Register it with the AddExcavator<TExcavator> extension method — a one-liner that wires both the hosted service and its ExcavatorOptions:

var Builder = Host.CreateApplicationBuilder(args);

Builder.Services.AddSerilog((Services, Configuration) => Configuration
    .ReadFrom.Configuration(Builder.Configuration)
    .Enrich.FromLogContext());

// Defaults — equivalent to `new ExcavatorOptions()`
Builder.Services.AddExcavator<BlockExcavator>();

// ...or override the defaults with an Action<ExcavatorOptions>:
Builder.Services.AddExcavator<BlockExcavator>(Options =>
{
    Options.TransformerQueueCapacity         = 500;
    Options.LoaderQueueCapacity              = 500;
    Options.TransformerMaxDegreeOfParallelism = 16;
    Options.LoaderMaxDegreeOfParallelism      = 8;
    Options.ReporterInterval                  = TimeSpan.FromSeconds(30);
});

await Builder.Build().RunAsync();

When your excavator uses a derived options type, pass it as the second generic argument:

Builder.Services.AddExcavator<BlockExcavator, BlockExcavatorOptions>(Options =>
{
    Options.Network                   = "mainnet";
    Options.BatchSize                 = 100;
    Options.TransformerQueueCapacity  = 500;   // inherited from ExcavatorOptions
});

To bind from configuration instead, call Services.Configure<TExcavatorOptions>(Configuration.GetSection("...")) first, then AddExcavator<TExcavator>() with no configure delegate.

Options reference

Property Default Effect
TransformerQueueCapacity 100 Bound on the Extractor → Transformer channel.
LoaderQueueCapacity 100 Bound on the Transformer → Loader channel.
TransformerMaxDegreeOfParallelism Environment.ProcessorCount Parallel partitions reading from TransformerQueue.
LoaderMaxDegreeOfParallelism Environment.ProcessorCount Parallel partitions reading from LoaderQueue.
ReporterInterval 00:01:00 Tick interval for the queue-depth Reporter log line.

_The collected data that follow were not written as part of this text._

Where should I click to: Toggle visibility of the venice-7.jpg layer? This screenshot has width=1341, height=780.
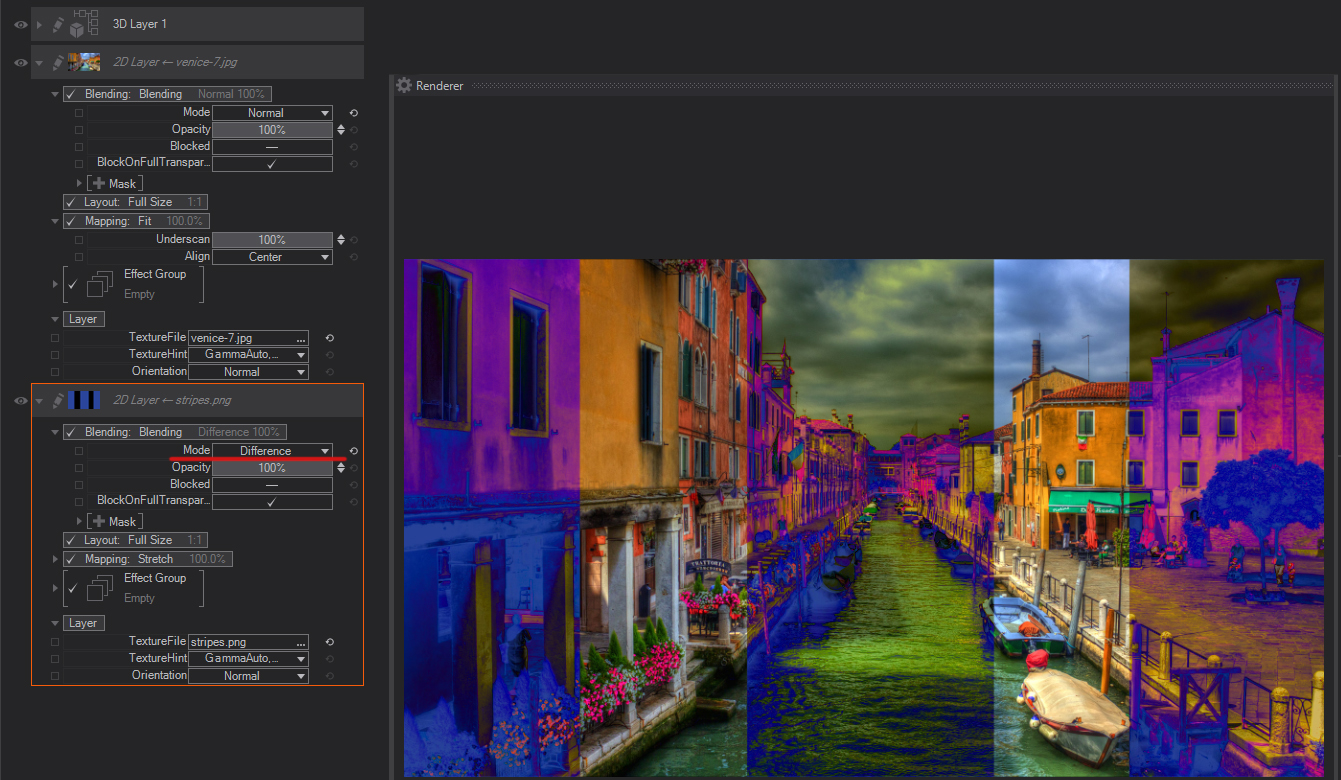pyautogui.click(x=20, y=62)
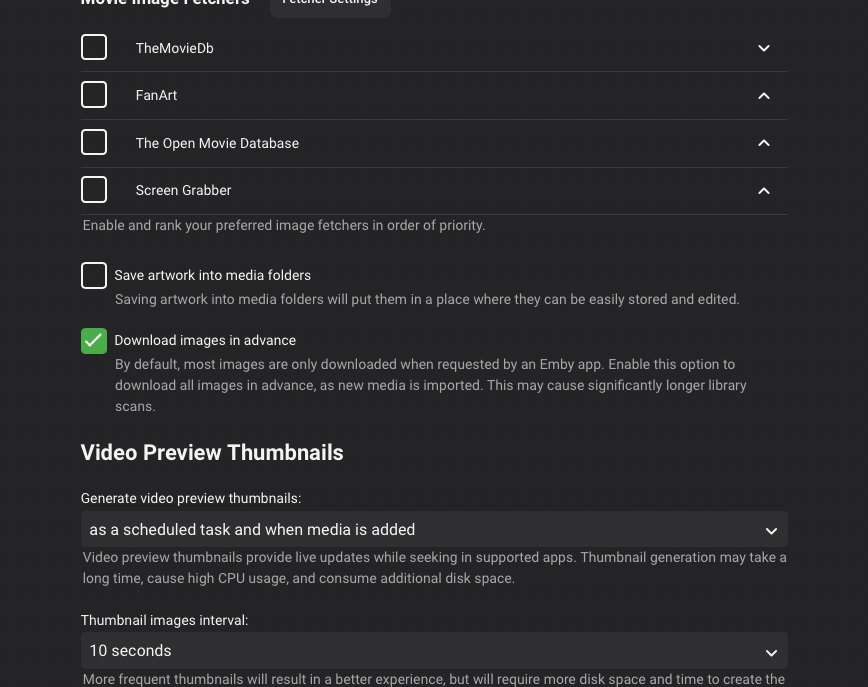Open Fetcher Settings
The image size is (868, 687).
tap(330, 4)
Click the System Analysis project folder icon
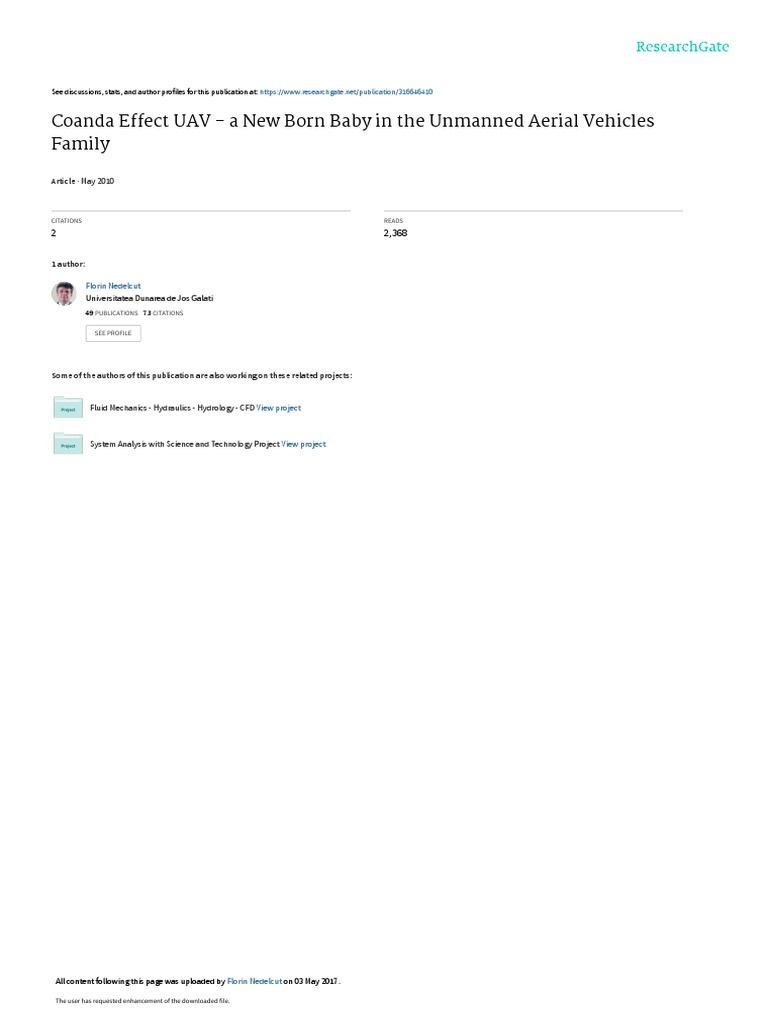Screen dimensions: 768x1024 68,443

Extending ExcavatorOptions

ExcavatorOptions is an inheritable base. When your pipeline needs its own knobs — connection strings, batch sizes, feature flags — inherit it and close the open generic over your derived options type via Excavator<TTransformer, TLoader, TExcavatorOptions>:

public sealed class BlockExcavatorOptions : ExcavatorOptions
{
    public string Network    { get; set; } = "mainnet";
    public int    BatchSize  { get; set; } = 100;
}

public sealed class BlockExcavator(IOptions<BlockExcavatorOptions> Options, ILogger Logger)
    : Excavator<RawBlock, NormalizedBlock, BlockExcavatorOptions>("Blocks", Options, Logger)
{
    protected override async ValueTask ExtractorCore(CancellationToken CancellationToken)
    {
        var Raw = await Source.NextBlockAsync(Options.Network, Options.BatchSize, CancellationToken);
        await TransformerQueue.Writer.WriteAsync(Raw, CancellationToken);
    }
}

Options is typed as your derived class, so you get both the inherited pipeline tuning (TransformerQueueCapacity, MaxDegreeOfParallelism, ReporterInterval) and your own properties on a single object. Register the derived options the same way:

Builder.Services.Configure<BlockExcavatorOptions>(Builder.Configuration.GetSection("Blocks"));

The two-arg Excavator<TTransformer, TLoader> shown earlier is just a convenience that closes the third generic over plain ExcavatorOptions — pick whichever fits.

How it works

            ┌───────────┐    bounded Channel<TTransformer>    ┌───────────────┐    bounded Channel<TLoader>    ┌────────┐
producers ─▶│ Extractor │ ──────────────────────────────────▶ │ Transformer × N │ ────────────────────────────▶ │ Loader │ ─▶ sink
            └───────────┘                                      └───────────────┘                                └────────┘
                  ▲                                                    ▲                                            ▲
                  └─────── Reporter (queue depths, every minute) ──────┴────────────────────────────────────────────┘
Stage Concurrency Backpressure
Extractor Single loop, awaits ExtractorCore Blocks on TransformerQueue.Writer.WriteAsync when downstream is full
Transformer Parallel.ForEachAsync, Environment.ProcessorCount partitions Blocks on LoaderQueue.Writer.WriteAsync
Loader Parallel.ForEachAsync, Environment.ProcessorCount partitions Drains LoaderQueue
Reporter 1-minute tick, logs queue depths n/a

Both queues default to a capacity of 100 (Channel.CreateBounded). Override the constructor or expose them in your subclass to tune capacity, full-mode behavior, or single-reader/writer hints for your workload.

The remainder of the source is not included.